Le désastre est imminent au Pérou

La révolte des électeurs d’Amérique Latine contre la classe politique a commencé au Pérou en 1990, avec l’élection d’un obscur professeur d’agronomie, Alberto Fujimori. La mode anti-establishment s’est répandue, conduisant des populistes et un cultivateur de coca aux présidences du Venezuela, d’Equateur et de Bolivie. Maintenant c’est le Pérou qui pourrait élire le plus dangereux de ces leaders…

Le mois dernier, Ollanta Humala, dont la famille recommande l’exécution des homosexuels, des juifs et des… investisseurs chiliens, est arrivé en tête aux élections présidentielles.
Il est issu d’une famille vouée à l’« ethnocacerisme », une doctrine prônée par son père. Isaac Humala se réclame en effet du général Caceres, figure de la guerre contre le Chili (1879-1883), et défend un nationalisme fondé sur l’origine ethnique. « Celui qui est national est fier de sa race, de son sang, de sa langue et pas uniquement de son pays », explique le patriarche des Humala. Seules les personnes de la « race des Indiens andins » devraient avoir la nationalité péruvienne, affirme-t-il.
Comme il n’a pas obtenu 50% des voix, il y aura un second tour le 28.05.2006.

Autre mauvaise nouvelle : l’autre candidat sera Alan García, président irresponsable et corrompu, à la fin des années 80, qui ruina l’économie du Pérou et présida à la perpétration de nombreux crimes de guerre.
Ce triste duo a devancé les autres candidats, dont certains excellents…

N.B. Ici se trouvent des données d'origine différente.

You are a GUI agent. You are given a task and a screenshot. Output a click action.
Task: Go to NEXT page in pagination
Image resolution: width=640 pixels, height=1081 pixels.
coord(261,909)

Les racines de ce choix consternant sont évidentes. Comme au Venezuela, les politiciens traditionnels ont failli en n’améliorant pas la vie de la majorité, et particulièrement celle des indiens. Le président actuel, Alejandro Toledo, a présidé à 5 ans de paix, a réduit la corruption et obtenu la plus forte croissance économique d’Amérique Latine.
Néanmoins son taux d’opinions favorables est à un chiffre. Mr. Toledo a gâché l’opportunité saisie par des pays comme le Chili et le Mexique, de distribuer les bénéfices de la croissance par l’éducation ciblée, la santé ou des programmes de développement rural.

Les deux candidats vont faire que les choses vont aller plus mal.
Humala n’est pas fan de démocratie et veut une assemblée constituante pour réécrire la constitution du Pérou. Il a été capitaine, commandant d’une base militaire pendant la guerre contre la guérilla du « sentier Lumineux ». Il y a des témoignages crédibles de plusieurs sur les tortures et assassinats de paysans commis par des hommes directement sous ses ordres, et de sa participation à des actions de terreurs. Beaucoup de ses assistants les plus proches ont des liens avec Vladimiro Montesinos, un racketeur emprisonné.

Tout ceci est largement connu au Pérou, Mais une large partie des électeurs n’en a cure.
Il ne peut y avoir d’avertissement plus clair que celui là, de l’importance du développement économique incluant les plus pauvres.